* Compito 1
Per favore, converti in una tabella Markdown le voci che vanno dalla riga che contiene "The image size is (684, 1568)." alla riga che contiene "Action: tap(814, 430)", entrambe incluse, saltando le righe vuote. Usa due colonne: N., per il numero progressivo, e Riga, per il testo della riga.

* Estratto del testo
━━━━━━━━

Viaggiare aiuta a crescere, è tutto quello che mi riesce di dire, spesso anche attraverso quello che ci fa male vedere, quello che non vogliamo accettare, ma che non possiamo cambiare.
Probabilmente sono tutte chiacchiere, per cercare in qualche modo di mettere a tacere quella parte dentro di me che si contorce, ma che non sa che cosa
fare, per continuare a girarsi dall' altra parte senza sentirsi complici e cinici pensando a quello che abbiamo lasciato a casa e di cui ci lamentiamo di continuo.
Viaggiare e vedere, conoscere e raffrontare, cercando di non cucire addosso alle persone infelicità e sofferenze che non sappiamo se
provano. Se la vita vissuta è sempre stata questa, se non se ne conosce altra, se andare via non è mai stato contemplato, se le regole non scritte
del pueblo sono sempre state quelle..cosa mi da il diritto di pensare che questa vita sia sbagliata? Cosa mi fa credere che la mia sia migliore?
Perchè occupo da sola una casa che qui normalmente si dividono in 8-10 persone dormendo accalcate sulle amache per tenersi caldo?
Perchè ho la facoltà di riempirla di cose inutili pagate con il mio tempo? Cosa sono i soldi se non tempo, tempo sprecato lavorando per poter
acquistare cose che non mi servono veramente. Tempo che non posso riavere, e che avrei potuto spendere diversamente. Lavorare per il tempo, e impiegare il tempo guadagnato in conoscenza. Del mondo in cui vivo, andando a conoscere la parte in cui non sono nata, per fortuna o per sfortuna. La pioggia ci butta giù, camminiamo, poche parole, un centro culturale allegro e attivo ci regala un pò di quiete nell' animo, un bel giardino circondato da quattro lati di passerella in legno scuro, ogni passo una porta che nasconde un piccolo universo di creatività..alcune chiuse, altre ci permettono di sbirciare.

━━━━━━━━

* Dati forniti
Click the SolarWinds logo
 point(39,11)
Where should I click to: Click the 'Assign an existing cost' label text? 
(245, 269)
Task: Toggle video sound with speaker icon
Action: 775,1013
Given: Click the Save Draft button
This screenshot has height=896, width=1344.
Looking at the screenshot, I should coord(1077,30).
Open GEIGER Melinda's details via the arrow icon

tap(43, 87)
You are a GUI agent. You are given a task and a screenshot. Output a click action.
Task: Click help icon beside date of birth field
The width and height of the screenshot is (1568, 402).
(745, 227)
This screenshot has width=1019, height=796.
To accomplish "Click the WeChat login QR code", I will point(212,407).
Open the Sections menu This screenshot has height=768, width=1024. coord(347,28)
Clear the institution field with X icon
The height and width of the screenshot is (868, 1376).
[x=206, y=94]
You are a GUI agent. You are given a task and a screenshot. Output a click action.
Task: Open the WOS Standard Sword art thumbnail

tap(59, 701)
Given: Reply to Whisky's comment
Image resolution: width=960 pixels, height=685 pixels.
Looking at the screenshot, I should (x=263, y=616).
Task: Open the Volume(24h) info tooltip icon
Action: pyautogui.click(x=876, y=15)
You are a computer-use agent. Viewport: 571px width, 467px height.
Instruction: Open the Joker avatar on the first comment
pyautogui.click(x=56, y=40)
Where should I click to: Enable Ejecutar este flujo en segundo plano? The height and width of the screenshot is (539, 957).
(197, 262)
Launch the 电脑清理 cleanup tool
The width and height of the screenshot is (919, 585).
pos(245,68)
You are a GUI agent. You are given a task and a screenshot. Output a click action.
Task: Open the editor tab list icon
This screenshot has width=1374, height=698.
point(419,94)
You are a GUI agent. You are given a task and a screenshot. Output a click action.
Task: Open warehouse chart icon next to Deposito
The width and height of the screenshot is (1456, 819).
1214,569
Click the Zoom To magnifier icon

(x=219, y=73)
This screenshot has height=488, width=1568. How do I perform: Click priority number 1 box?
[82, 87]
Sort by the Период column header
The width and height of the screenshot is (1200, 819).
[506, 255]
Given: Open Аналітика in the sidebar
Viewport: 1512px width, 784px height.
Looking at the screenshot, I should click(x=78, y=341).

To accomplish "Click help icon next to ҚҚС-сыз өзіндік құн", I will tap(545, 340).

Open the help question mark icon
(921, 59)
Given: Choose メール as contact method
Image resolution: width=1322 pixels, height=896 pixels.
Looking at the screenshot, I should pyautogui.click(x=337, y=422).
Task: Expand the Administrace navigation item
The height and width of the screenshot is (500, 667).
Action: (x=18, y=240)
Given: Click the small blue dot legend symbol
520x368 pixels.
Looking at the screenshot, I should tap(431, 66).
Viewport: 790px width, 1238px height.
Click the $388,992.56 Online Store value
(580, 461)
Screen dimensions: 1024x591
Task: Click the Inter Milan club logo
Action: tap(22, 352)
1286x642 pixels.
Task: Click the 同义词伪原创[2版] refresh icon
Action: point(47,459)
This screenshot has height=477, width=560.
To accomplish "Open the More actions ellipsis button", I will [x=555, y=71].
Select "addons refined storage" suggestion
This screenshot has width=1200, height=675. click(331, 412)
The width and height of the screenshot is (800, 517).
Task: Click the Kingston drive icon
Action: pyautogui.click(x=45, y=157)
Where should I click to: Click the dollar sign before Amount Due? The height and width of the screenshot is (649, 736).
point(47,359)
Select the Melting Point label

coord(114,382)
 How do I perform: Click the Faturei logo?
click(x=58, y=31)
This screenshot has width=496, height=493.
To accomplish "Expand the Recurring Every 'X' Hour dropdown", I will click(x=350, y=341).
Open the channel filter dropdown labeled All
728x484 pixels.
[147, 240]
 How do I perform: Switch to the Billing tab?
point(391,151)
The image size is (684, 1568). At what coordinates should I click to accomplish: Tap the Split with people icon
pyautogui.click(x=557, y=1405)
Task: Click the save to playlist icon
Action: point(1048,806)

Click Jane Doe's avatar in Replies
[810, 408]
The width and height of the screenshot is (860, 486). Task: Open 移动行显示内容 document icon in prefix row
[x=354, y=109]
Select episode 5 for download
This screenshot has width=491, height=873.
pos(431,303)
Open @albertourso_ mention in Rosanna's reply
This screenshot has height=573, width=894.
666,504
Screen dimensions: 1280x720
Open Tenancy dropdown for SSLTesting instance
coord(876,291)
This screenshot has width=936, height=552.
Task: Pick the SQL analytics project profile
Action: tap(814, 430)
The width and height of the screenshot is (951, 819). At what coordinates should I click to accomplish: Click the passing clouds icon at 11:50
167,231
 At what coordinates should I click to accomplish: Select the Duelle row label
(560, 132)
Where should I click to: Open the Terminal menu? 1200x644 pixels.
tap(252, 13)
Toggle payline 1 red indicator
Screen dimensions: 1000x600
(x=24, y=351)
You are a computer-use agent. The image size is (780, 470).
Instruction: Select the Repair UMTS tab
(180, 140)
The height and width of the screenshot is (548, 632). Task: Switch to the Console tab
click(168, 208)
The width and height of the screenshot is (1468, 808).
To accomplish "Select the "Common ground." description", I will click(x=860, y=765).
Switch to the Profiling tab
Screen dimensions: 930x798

━━━━━━━━

* Compito 2
Riporta per intero tutte le frasi dell'estratto che terminano con un punto interrogativo.

* Output completo 1
| N. | Riga |
|---|---|
| 1 | The image size is (684, 1568). At what coordinates should I click to accomplish: Tap the Split with people icon |
| 2 | pyautogui.click(x=557, y=1405) |
| 3 | Task: Click the save to playlist icon |
| 4 | Action: point(1048,806) |
| 5 | Click Jane Doe's avatar in Replies |
| 6 | [810, 408] |
| 7 | The width and height of the screenshot is (860, 486). Task: Open 移动行显示内容 document icon in prefix row |
| 8 | [x=354, y=109] |
| 9 | Select episode 5 for download |
| 10 | This screenshot has width=491, height=873. |
| 11 | pos(431,303) |
| 12 | Open @albertourso_ mention in Rosanna's reply |
| 13 | This screenshot has height=573, width=894. |
| 14 | 666,504 |
| 15 | Screen dimensions: 1280x720 |
| 16 | Open Tenancy dropdown for SSLTesting instance |
| 17 | coord(876,291) |
| 18 | This screenshot has width=936, height=552. |
| 19 | Task: Pick the SQL analytics project profile |
| 20 | Action: tap(814, 430) |

* Output completo 2
- Se la vita vissuta è sempre stata questa, se non se ne conosce altra, se andare via non è mai stato contemplato, se le regole non scritte del pueblo sono sempre state quelle..cosa mi da il diritto di pensare che questa vita sia sbagliata?
- Cosa mi fa credere che la mia sia migliore?
- Perchè occupo da sola una casa che qui normalmente si dividono in 8-10 persone dormendo accalcate sulle amache per tenersi caldo?
- Perchè ho la facoltà di riempirla di cose inutili pagate con il mio tempo?